Effect of SLC9A1 Degradation on Cell Proton Transport and Viability (A) Effect of indicated molecules on pH_i recovery was assessed in the acid load assay. To achieve SLC9 degradation, cells were pre-treated for 8 h with d9A-2 (1 or 2.5 μM). As reference, cells were treated (25 or 50 μM) with the warhead w9A from which d9A-2 was developed or EIPA, a molecule known to inhibit SLC9A1, as a control. Following an acid load perturbation, recovery was compared between untreated and each of the treatments. The difference in recovery, compared with untreated cells (ΔpH_i), was calculated at indicated time points after recovery.
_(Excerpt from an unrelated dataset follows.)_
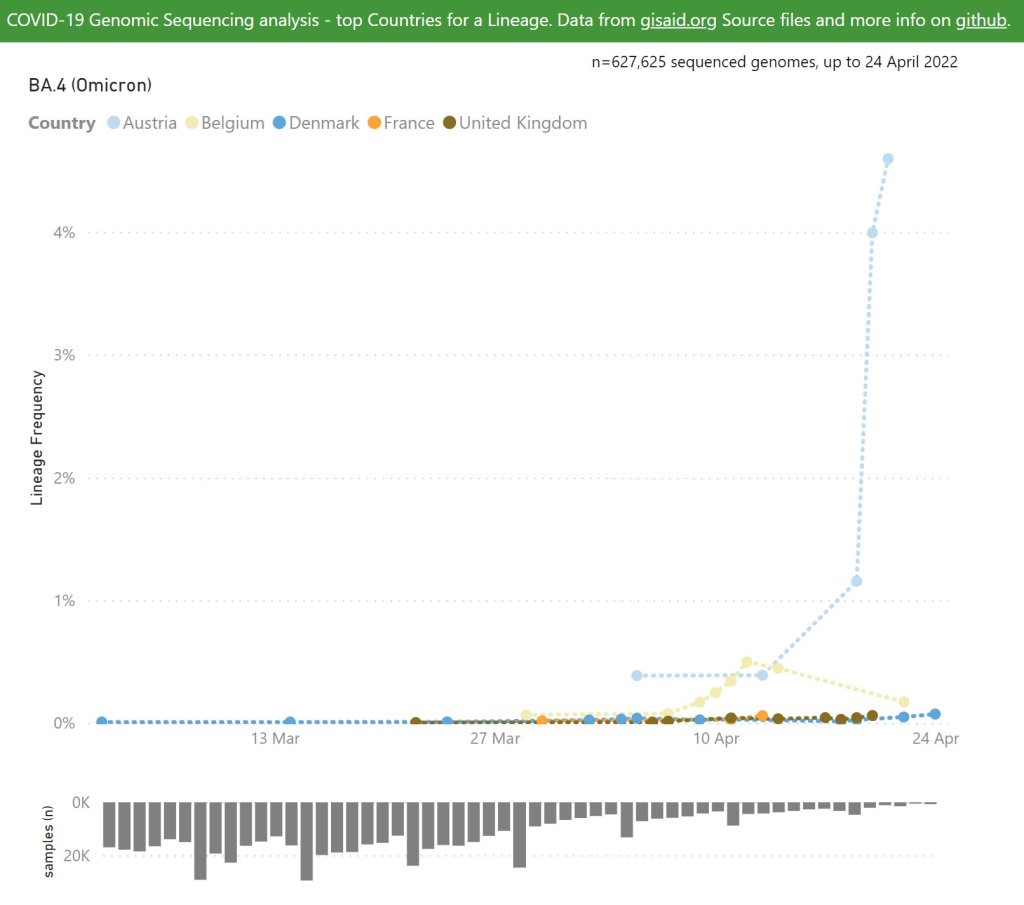Click the 10 Apr x-axis label
The width and height of the screenshot is (1024, 905).
(x=715, y=739)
Each condition was assayed in six replicates. The corresponding raw plots are presented in Figure S6C. In comparison with untreated, a significant change in pH recovery was observed for almost all treatments (∗p < 0.05, ∗∗∗p < 0.0005; one-tailed t test). In comparison with 1 μM d9A-2, the change in pH recovery was higher only in 50 μM w9A (5 min, p < 0.05; 10 min, p < 0.0005; 15 min, p < 0.05) or 50 μM EIPA (10 min, p < 0.05). Data are represented as mean ± SD. See also Figure S6C. (B) Viability WT and CRBN knockout KBM7 was assessed at 72 h post-treatment with d9A-2 or w9A (mean ± SD). The two cell lines display similar sensitivity to the warhead w9A but marked difference in sensitivity to d9A-2 (C) Viability of WT KBM7 was also assessed at 72 h post-treatment with d9A-2, d9A-3, d9A-1, or w9A (mean ± SD), to relate between the effect of these compounds on degradation and cytotoxicity. See also Figures S5 and S6. (D) EC₅₀ values for d9A-2 were estimated for 43 cancer cell lines tested at 72 h post-treatment. The area above the dose response was calculated to capture and compare dose curves for each molecule of the PROTAC series (Figure S6A). Cell lines of leukemic origin display a marked sensitivity to d9A-2 with EC₅₀ < 0.1 μM.